The event is visible as a red point in the center of the images. A normal point source is also visible about half a degree away in the southeasterly direction (down and left). As you can see, their elevation difference means pa6 first scans over the source, and then later, in the next TOD, pa5 scans over it. We can therefore map the two TODs together with no loss of time resolution. The result of this is shown below:

pa6 f150 pa5 f150 pa6 f090 pa5 f090

Here's the result of running a source finder on these. "trans" is the transient source in question, while "neigh" is the other nearby source, which is useful as a comparison for the spectral index or any gain issues. The columns prefixed by "d" indicate the 1 sigma uncertainty. The "t" and "dt" columns show the offset from 1573251335 in minutes when the source was hit, with "t" being the array mean and "dt" indicating the (tmax-tmin)/2 spread of hit times inside the array.

Name RA dRA Dec dDec array t dt snr flux dflux amp damp
° ° ° ° min min mJy mJy mK mK
trans -86.1854 0.0003 -49.4624 0.0006 pa6 f150 8.5 3.2 20 518 26 5.67 0.28
pa5 f150 16.6 3.0 33 1012 31 12.84 0.39
pa4 f150 16.6 3.0 16 732 46 8.63 0.55
pa6 f090 8.5 3.2 17 292 17 2.64 0.16
pa5 f090 16.6 3.0 31 616 20 6.06 0.20
pa4 f220 16.6 3.0 5 243 44 4.61 0.84
neigh -85.7672 0.0007 -49.7272 0.0012 pa6 f150 9.5 3.2 10 324 33 5.55 0.40
pa5 f150 17.6 3.0 8 239 29 3.03 0.36
pa4 f150 17.6 3.0 6 253 44 5.77 0.52
pa6 f090 9.5 3.2 17 320 18 2.89 0.17
pa5 f090 17.6 3.0 19 330 18 3.25 0.17
pa4 f220 17.6 3.0 2 104 50 1.97 0.96

Note how much brighter the transient object got in the 8 minutes between pa6 and pa5 saw it: It doubled in brightness at both f150 and f090. For comparison, the neighboring source is pretty constant, with 239 mJy only being a 1.9 sigma outlier.
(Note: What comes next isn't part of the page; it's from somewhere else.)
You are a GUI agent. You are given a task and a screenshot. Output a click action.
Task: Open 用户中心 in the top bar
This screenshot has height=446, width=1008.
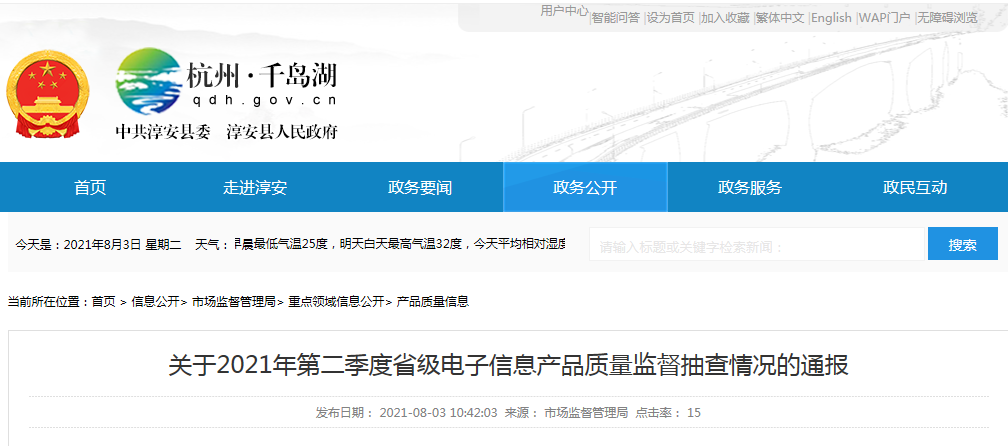(x=564, y=11)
For comparison, the transient source's increase is significant at 12.2/12.3 sigma @ f150/f090. It is slightly worrying that the sources are at the edge of a somewhat bad-looking region in pa6, though.

The 1012 mJy flux is pretty bright - only 58 of the 19600 sources detected at more than 5 sigma in my f150 source catalog are brighter. Too bad the lack of any later TODs hitting this spot prevents us from seeing if it rose further in brightness afterwards. On the other hand, the non-detection at this spot in the point source catalog puts a 5 sigma upper bound on its mean flux in the s16-s19 period at 12.5 mJy. So this event represents at least a factor 80 brightening and probably considerably more.

Second event (cand 18)

I found a second event while checking one of the more promising planet 9 candidate detections. It looked less disk-like and more like the expected P9 signal.

However, the chunk time-series revealed it to be another transient, this time with a detection in two separate chunks.

Here are some few-TOD raw maps covering the this region.

Time pa4 f150 pa5 f150 pa6 f150 pa4 f220 pa5 f090 pa6 f090
2018-10-10 23:07-23:25
2018-10-11 23:28-24:09
2018-10-12 23:38-24:53
2018-10-13 23:07-23:20
2018-10-13 02:51-03:24
2018-10-14 23:07-24:03
2018-10-15 02:41-02:52
2018-10-15 23:28-24:40

It's hard to see much directly from these maps, but by using forced photometry on the position of the source, ra = -58.0039±0.0003°, dec = 16.1639±0.0005°, I get these light curves. The scatter is a bit high, but all frequencies tell roughly the same story of a sudden rise followed by a gradual fall. The noisiest points correspond to the plots above where the source is at the very edge of the exposed area, and should probably be cut. The specrum is slighly blue, and quite blazar like. This might just be a blazar flaring up from below our detection threshold.